# EXERCISE PROMPT:
Transcribe the entries below word for word, beginning at the line with "Open the PNG file type dropdown" and stopping after the line with "Task: Tap the thumbs-up added to cart badge"; drop all pictures.

# SOURCE INFORMATION:

-*-*-

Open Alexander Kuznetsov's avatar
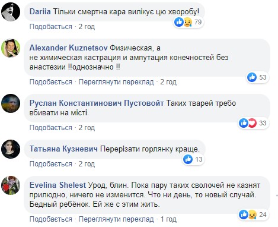Screen dimensions: 278x227 pyautogui.click(x=11, y=48)

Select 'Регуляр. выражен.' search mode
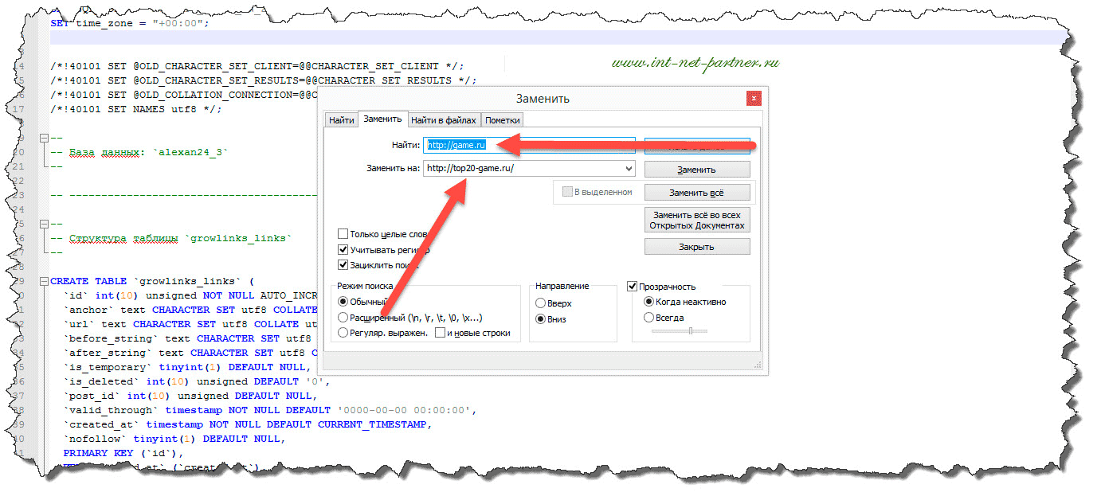(343, 333)
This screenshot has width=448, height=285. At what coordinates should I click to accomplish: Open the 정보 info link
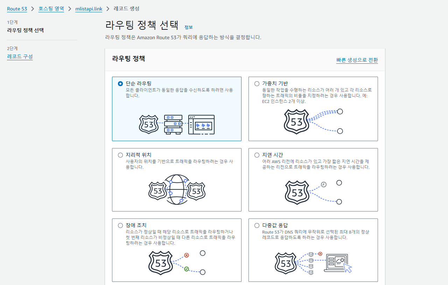188,27
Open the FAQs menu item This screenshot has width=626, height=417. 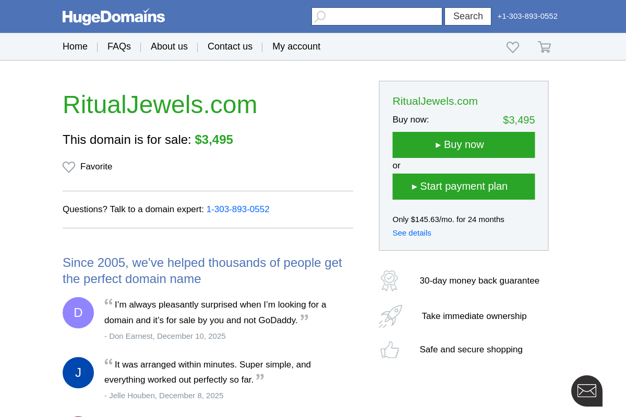tap(119, 46)

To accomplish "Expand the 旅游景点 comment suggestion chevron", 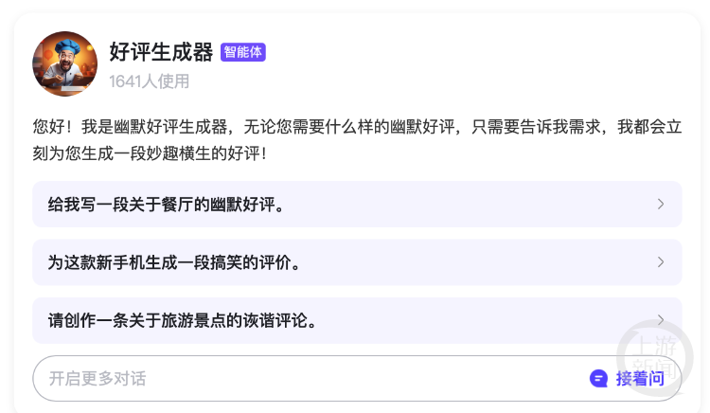I will click(x=661, y=320).
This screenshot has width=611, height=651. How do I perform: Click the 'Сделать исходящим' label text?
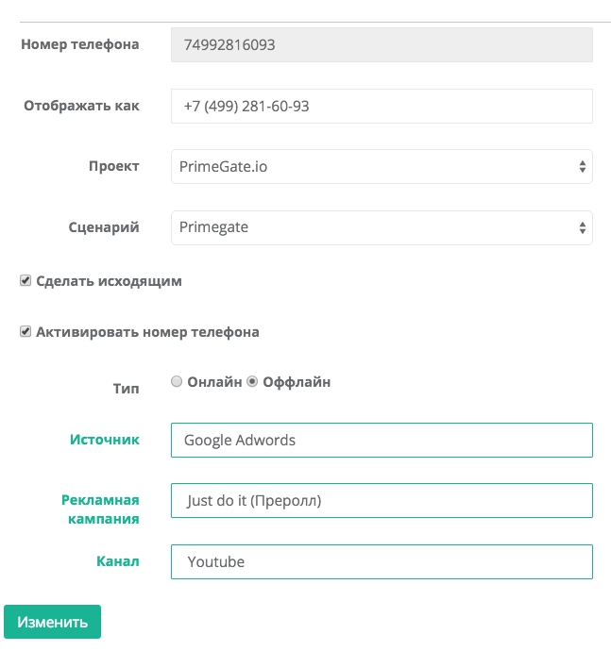(109, 281)
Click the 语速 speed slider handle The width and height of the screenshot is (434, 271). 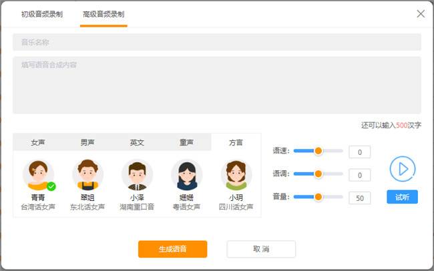[318, 151]
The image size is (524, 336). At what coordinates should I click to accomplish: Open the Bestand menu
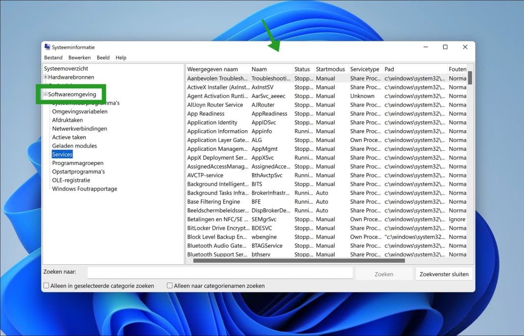[53, 57]

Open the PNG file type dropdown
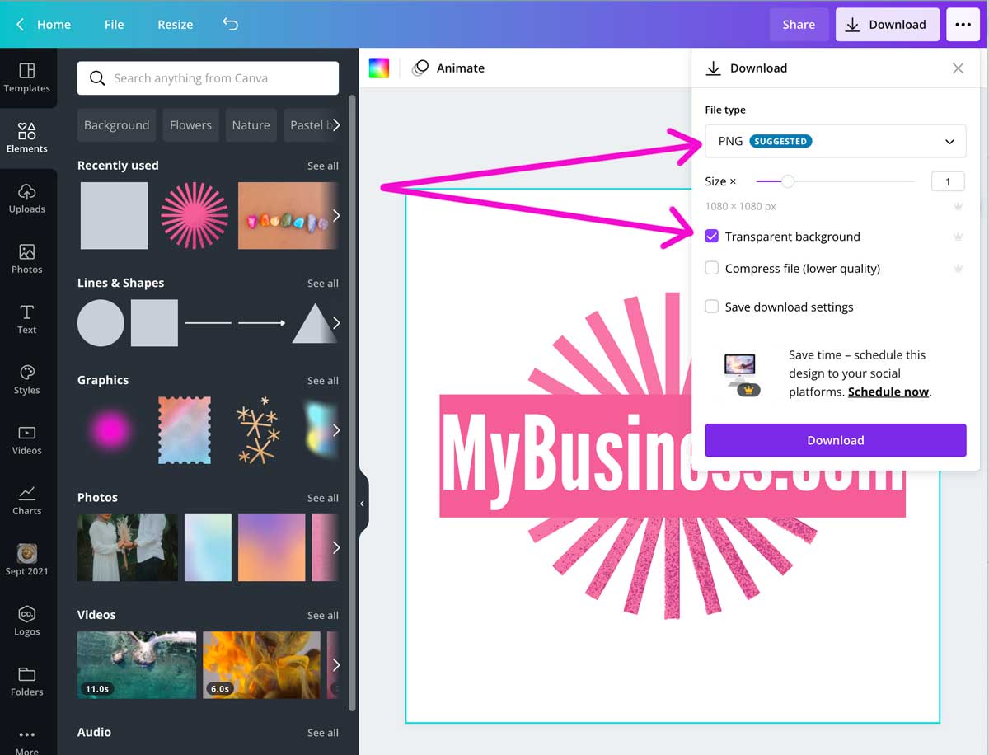pyautogui.click(x=835, y=141)
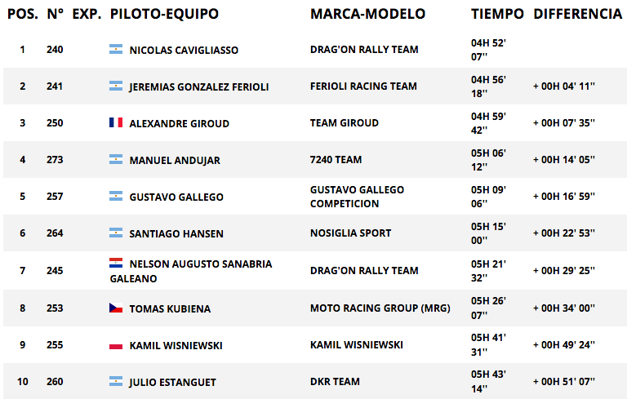The width and height of the screenshot is (627, 399).
Task: Click the Argentina flag next to Manuel Andujar
Action: (x=116, y=159)
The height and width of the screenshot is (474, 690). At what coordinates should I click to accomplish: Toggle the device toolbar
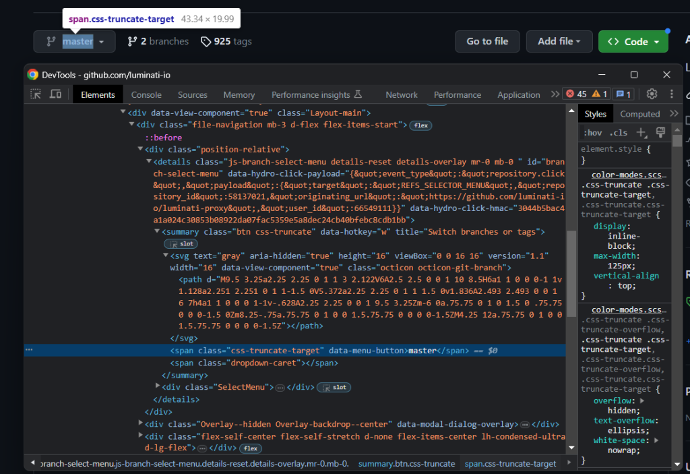(x=55, y=94)
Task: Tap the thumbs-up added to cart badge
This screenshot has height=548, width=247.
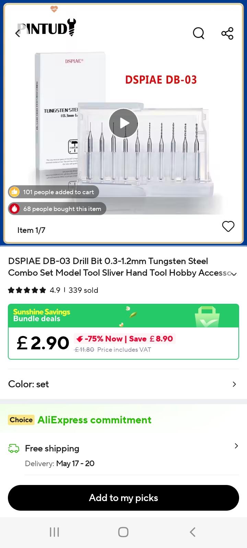Action: click(x=54, y=192)
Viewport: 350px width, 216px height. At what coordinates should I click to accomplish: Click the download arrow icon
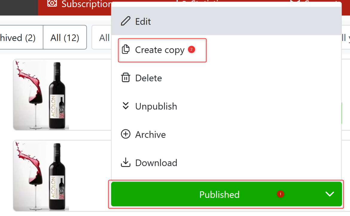pos(126,162)
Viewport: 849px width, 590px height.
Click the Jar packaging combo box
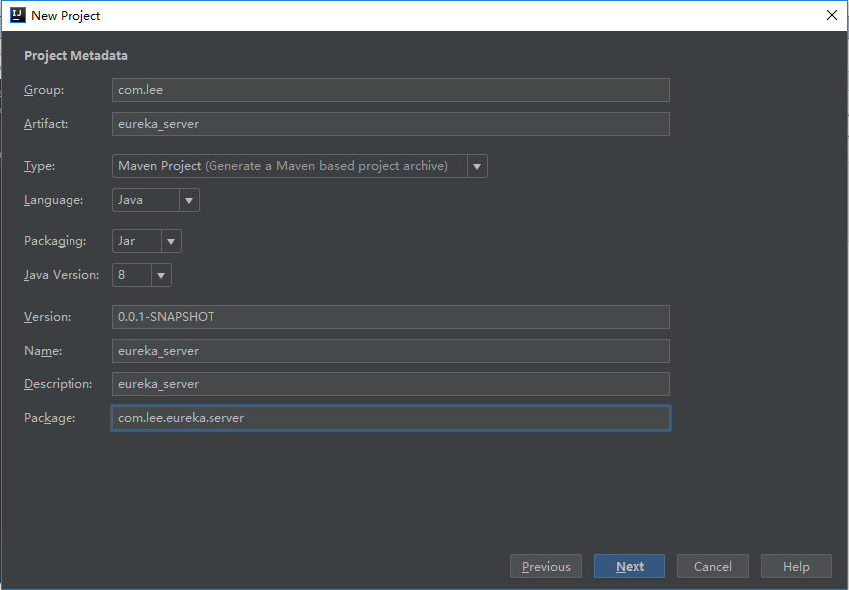pyautogui.click(x=146, y=241)
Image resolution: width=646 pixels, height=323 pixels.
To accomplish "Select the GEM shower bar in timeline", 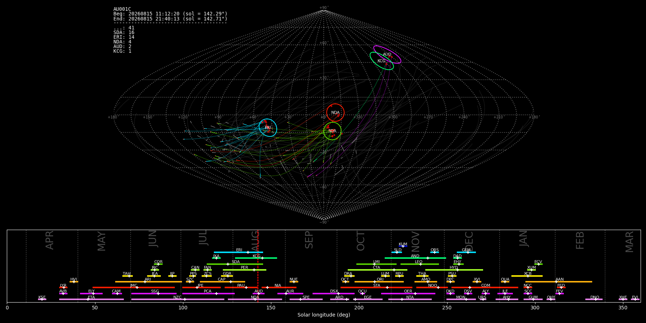I will (x=466, y=252).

-*-*-

# FINISHED EXERCISE:
Open the PNG file type dropdown
pyautogui.click(x=835, y=141)
The width and height of the screenshot is (627, 399).
Task: Click the Argentina flag next to Manuel Andujar
Action: (x=116, y=159)
The height and width of the screenshot is (474, 690). At what coordinates should I click to accomplish: Toggle the device toolbar
(x=55, y=94)
Task: Tap the thumbs-up added to cart badge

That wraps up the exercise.